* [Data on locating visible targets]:
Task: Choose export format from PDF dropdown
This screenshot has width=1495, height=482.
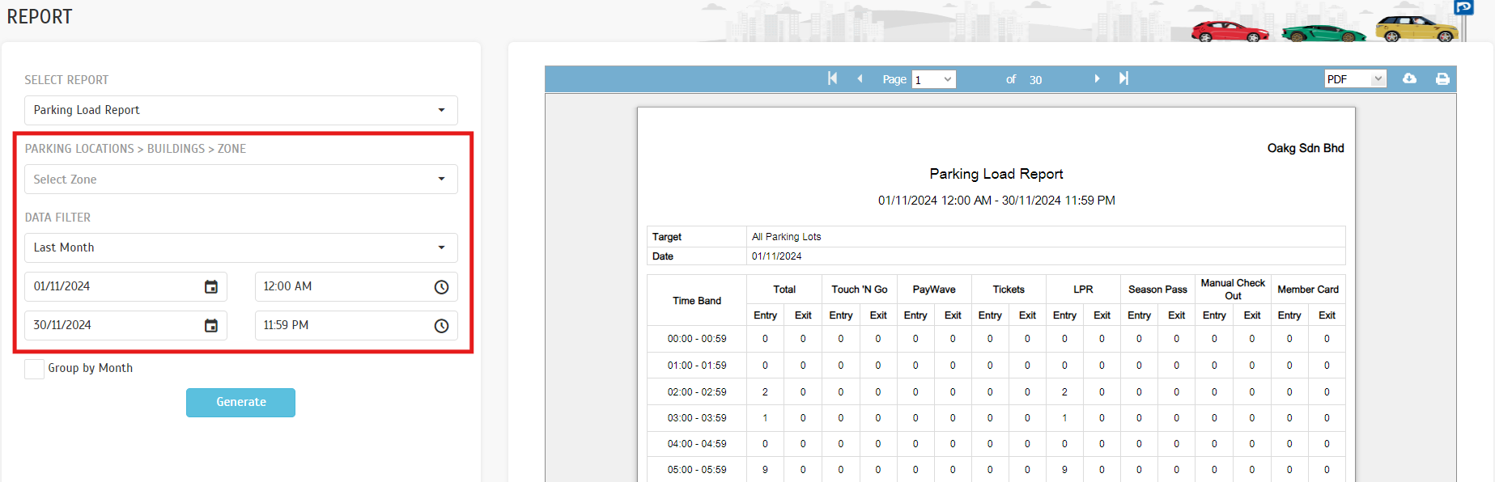Action: (1355, 79)
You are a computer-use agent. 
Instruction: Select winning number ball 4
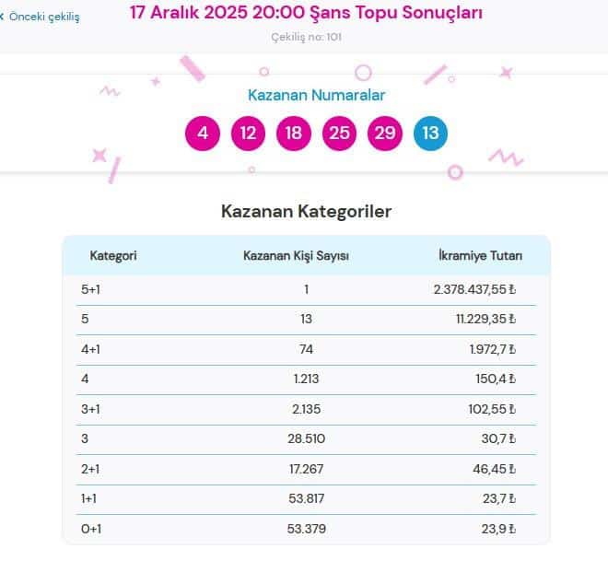203,134
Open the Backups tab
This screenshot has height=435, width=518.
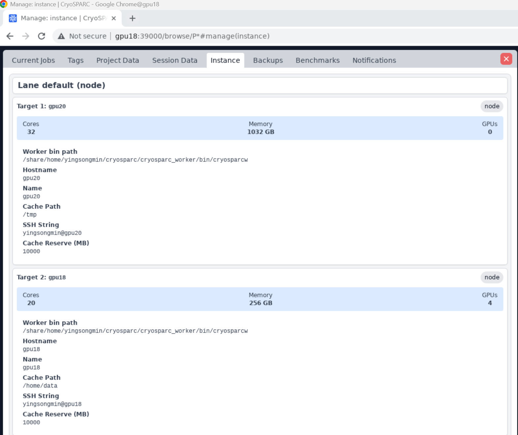point(268,60)
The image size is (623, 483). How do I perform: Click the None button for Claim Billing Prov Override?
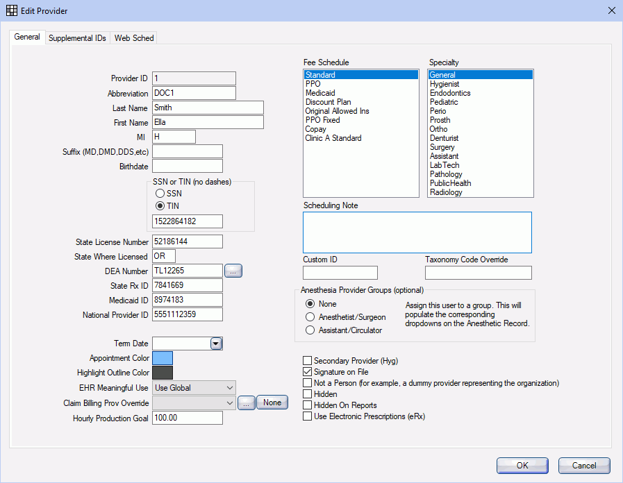pos(272,402)
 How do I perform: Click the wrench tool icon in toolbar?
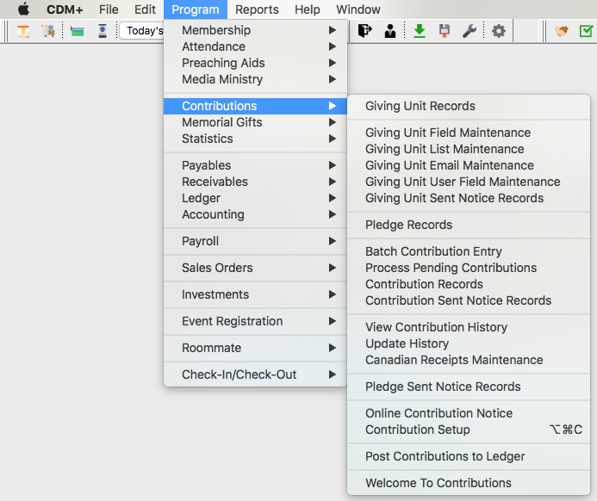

* [WHAT YOU SHOULD DO]: Reproduce all of the records above, replacing each occurrence of "screenshot" with "screen capture" and altering nothing else. Omit the pictures from your answer.

* [RESULT FOR THIS EXERCISE]:
Task: Choose export format from PDF dropdown
This screen capture has width=1495, height=482.
Action: (1355, 79)
You are a computer-use agent. 
Instruction: Select winning number ball 4
203,134
Open the Backups tab
This screen capture has height=435, width=518.
point(268,60)
The image size is (623, 483). How do I perform: Click the None button for Claim Billing Prov Override?
pos(272,402)
 How do I perform: Click the wrench tool icon in toolbar?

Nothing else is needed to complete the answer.